The difficulty in identifying a problem is often defining the problem. Defining what exactly a food allergy is gets a little hazy because there are various levels of sensitivity. Some doctors delineate between food allergy and food sensitivity based on certain immune system responses namely the Ig E levels. A broader definition for food allergy includes any foods that cause an "altered" reaction. Testing for food allergies usually involves skin tests for one food at a time while watching for symptoms and development of a skin "wheel" or bump.
The severe reactions are usually caused by shellfish, nuts, and peanuts. Sometimes the reactions can be so severe that a person's life can be threatened by anaphylactic shock. The more insidious reactions that come on gradually are the ones that get missed because they are not as shockingly obvious. For example, gluten and dairy sensitivity are commonly undetected but often times linked to chronic pain. Unfortunately if no one sees the link right away, the pain can go on for years like it did for the person that expressed her anger towards the medical community for missing her food allergy.
Once the offending food is eliminated, it's amazing how many symptoms are cured including joint pain, headaches, muscle aches, "growing pains", back pain and tightness. One way to eliminate dairy products was described by Dr. Oz's guest, Dr. Mark Hyman. Once a food is eliminated, it does not necessarily have to stay eliminated. Food that causes a reaction can be re-introduced in a process called desensitization that gradually exposes the individual to very small amounts of the food over many weeks. Interestingly, food rotation in the diet is also encouraged so that other food allergies don't develop in the first place.
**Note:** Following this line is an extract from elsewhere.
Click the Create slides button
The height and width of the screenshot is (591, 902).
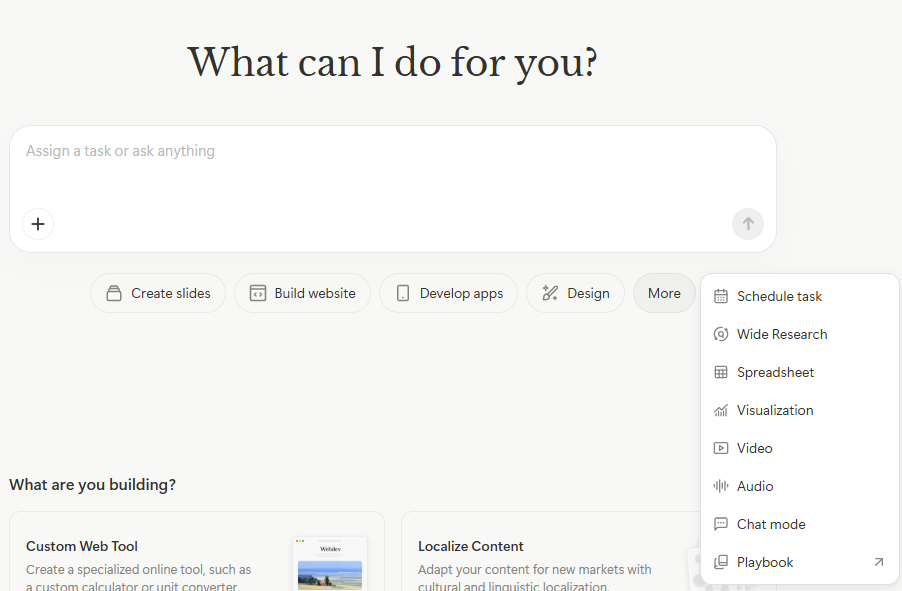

If they do develop, food allergies really are an immune system sensitivity that can trigger pain. But how? Aside from the immediate inflammatory response caused by an allergy, the immune system is also linked to the nervous system in several ways that are still being discovered. One link is through the hormonal system. Hormones allow the nervous system to talk to the immune system and visa versa. Scientists have also discovered a fine network of nerves that connect to the lymph glands. All in all, the entire system is connected, so it should not be a surprise the food allergies really can cause pain.
If you think your pain is related to a food allergy, you can see an environmental specialist that can test you for food allergies or you can start by eliminating gluten for three months and if that doesn't work, then eliminate dairy for three months. The trick is to entirely eliminate the suspected food for a long enough period of time. Gluten and Dairy can be sneaky and found in things that you would not suspect. For more information about how to eliminate gluten, check out the Gluten Free Diet 101. If you want to eliminate dairy, the "Anti-allergy Diet" by Dr. Mark Hyman is a good starting point. By taking a closer look at what you eat, you might find a cure for your pain because foods can trigger chronic pain.